TRY IT | Set down, word for word, each line from the top of the data through the line that has "[Dismiss offer banner] (445, 15)"; omit every picture.

ENTRIES SHOWN |
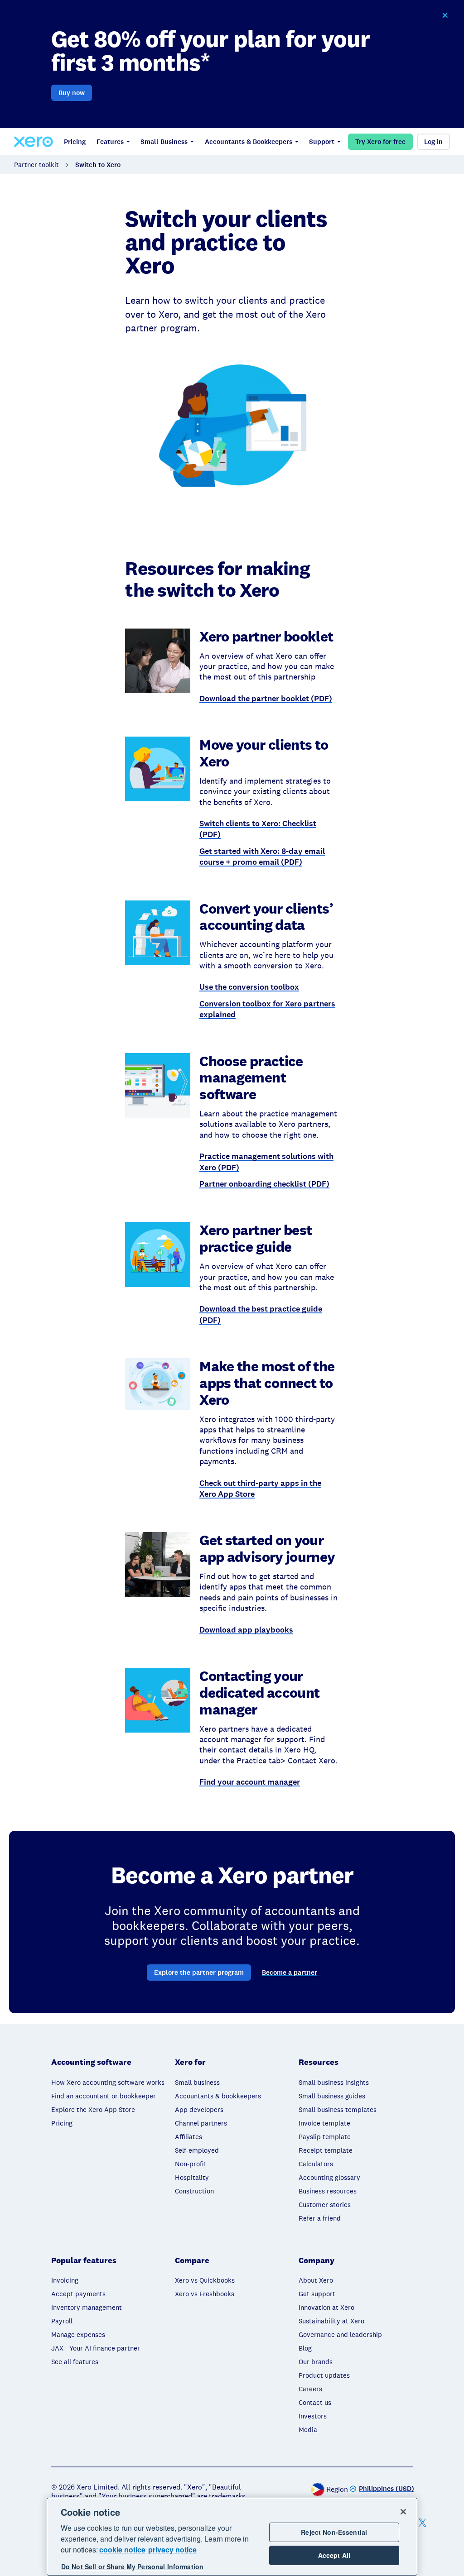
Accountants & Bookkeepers (248, 141)
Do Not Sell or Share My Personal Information (132, 2566)
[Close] (403, 2512)
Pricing (75, 141)
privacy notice (172, 2549)
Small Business (164, 141)
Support (321, 141)
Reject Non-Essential (334, 2532)
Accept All (334, 2555)
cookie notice (122, 2549)
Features (110, 141)
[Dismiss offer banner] (445, 15)
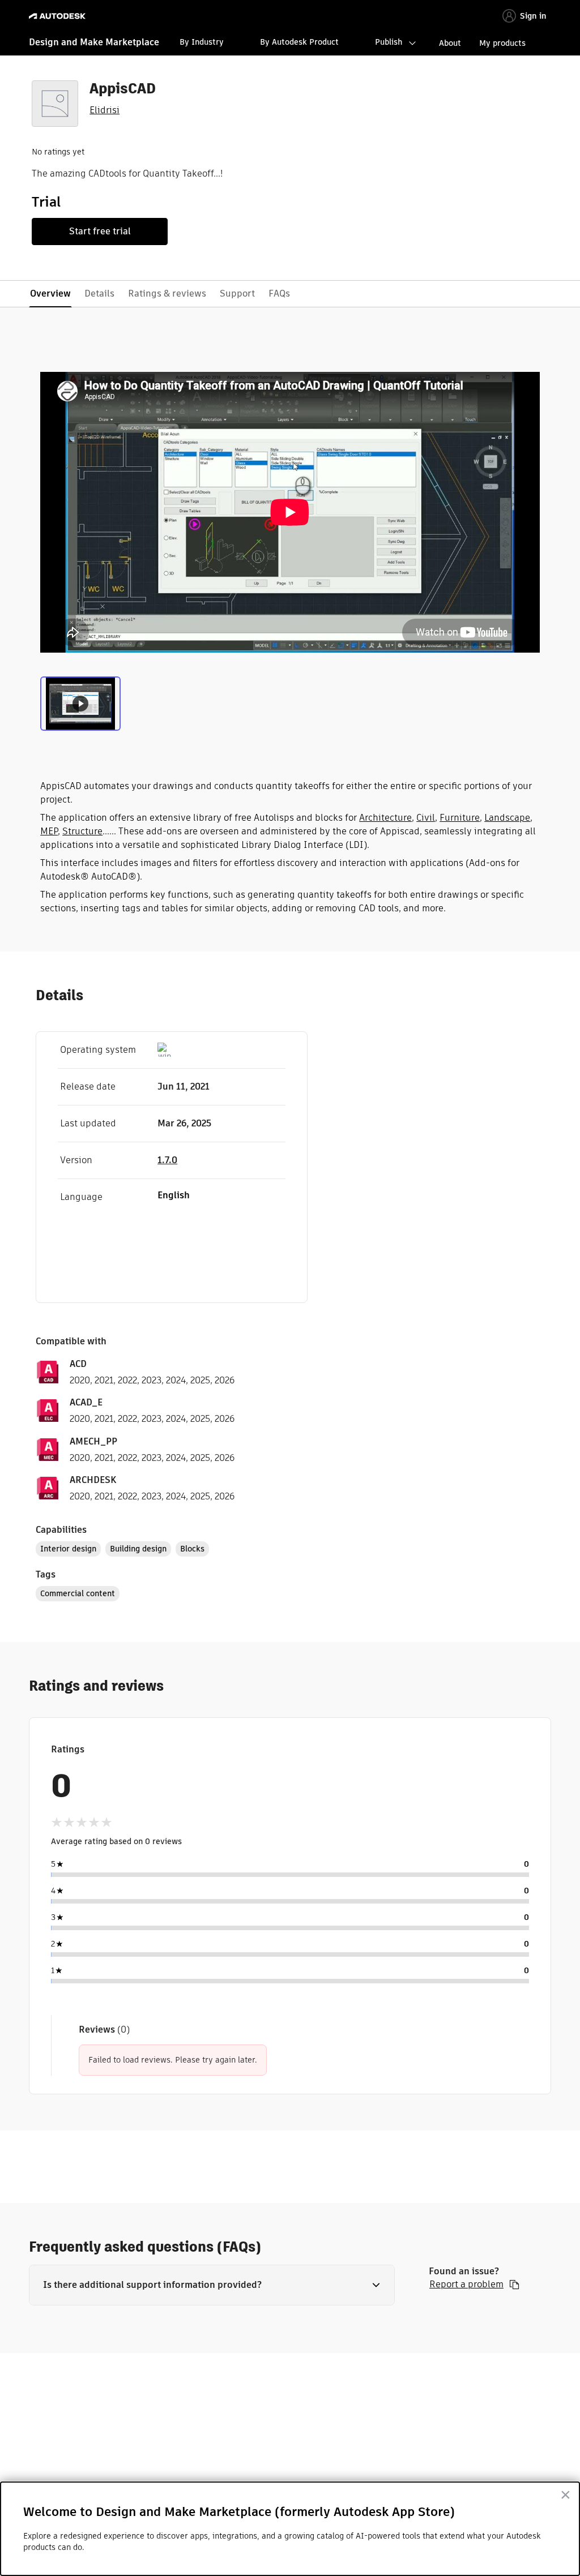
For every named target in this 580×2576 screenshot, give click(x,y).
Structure (82, 831)
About (450, 43)
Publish (388, 42)
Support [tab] (237, 293)
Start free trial (100, 231)
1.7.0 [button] (167, 1160)
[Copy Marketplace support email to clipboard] (514, 2284)
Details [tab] (99, 293)
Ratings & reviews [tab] (167, 293)
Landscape (507, 817)
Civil (425, 817)
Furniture (460, 817)
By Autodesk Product (299, 42)
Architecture (385, 817)
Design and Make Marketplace (94, 42)
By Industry (202, 42)
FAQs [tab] (279, 293)
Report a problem (466, 2284)
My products (502, 43)
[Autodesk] (58, 16)
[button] (211, 2285)
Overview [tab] (50, 293)
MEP (49, 831)
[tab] (80, 702)
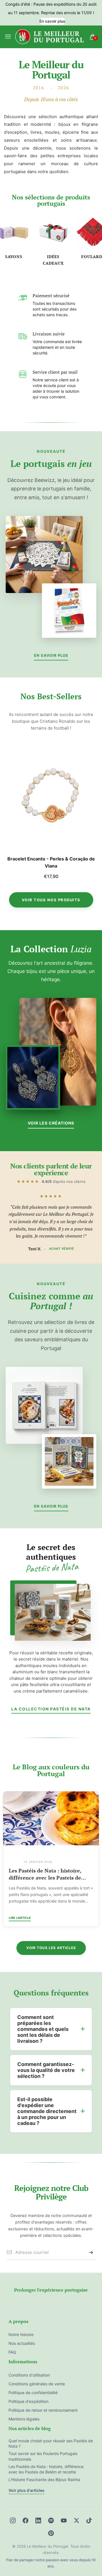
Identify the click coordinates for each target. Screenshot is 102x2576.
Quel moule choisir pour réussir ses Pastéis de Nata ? (50, 2443)
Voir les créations (51, 1123)
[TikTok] (89, 2520)
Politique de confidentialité (33, 2392)
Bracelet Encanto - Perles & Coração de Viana (51, 862)
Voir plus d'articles (26, 2490)
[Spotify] (51, 2520)
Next (91, 814)
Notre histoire (20, 2334)
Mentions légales (23, 2418)
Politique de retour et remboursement (43, 2410)
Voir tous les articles (51, 1948)
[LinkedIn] (38, 2520)
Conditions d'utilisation (29, 2375)
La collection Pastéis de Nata (51, 1708)
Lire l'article (20, 1918)
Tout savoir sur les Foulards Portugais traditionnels (42, 1874)
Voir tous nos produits (51, 900)
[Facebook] (25, 2520)
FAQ (12, 2352)
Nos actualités (21, 2343)
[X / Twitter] (76, 2520)
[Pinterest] (51, 2533)
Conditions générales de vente (36, 2383)
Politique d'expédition (28, 2401)
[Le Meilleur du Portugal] (49, 37)
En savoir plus (52, 21)
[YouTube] (64, 2520)
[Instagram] (13, 2520)
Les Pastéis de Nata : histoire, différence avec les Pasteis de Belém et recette (46, 2469)
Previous (10, 814)
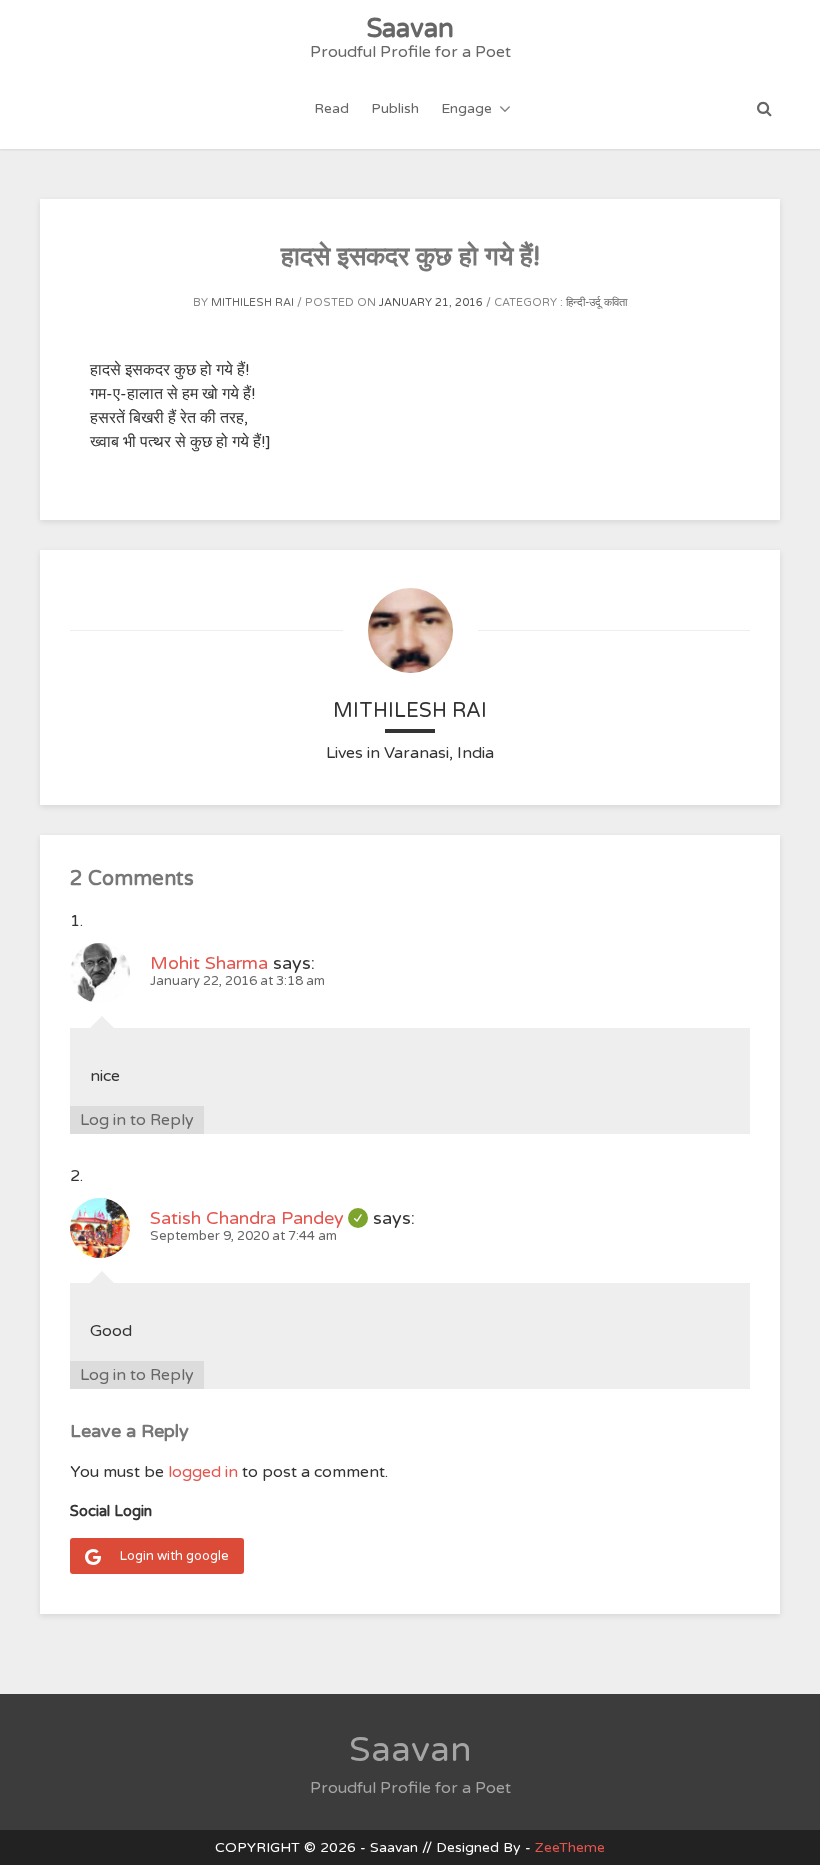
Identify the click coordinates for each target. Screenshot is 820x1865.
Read (331, 108)
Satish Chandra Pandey (259, 1218)
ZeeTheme (570, 1847)
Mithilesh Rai (252, 302)
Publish (395, 108)
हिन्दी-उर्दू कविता (596, 302)
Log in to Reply (137, 1120)
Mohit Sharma (209, 963)
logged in (203, 1472)
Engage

TASK SOLUTION |
Accountants & Bookkeepers (248, 141)
Do Not Sell or Share My Personal Information (132, 2566)
[Close] (403, 2512)
Pricing (75, 141)
privacy notice (172, 2549)
Small Business (164, 141)
Support (321, 141)
Reject Non-Essential (334, 2532)
Accept All (334, 2555)
cookie notice (122, 2549)
Features (110, 141)
[Dismiss offer banner] (445, 15)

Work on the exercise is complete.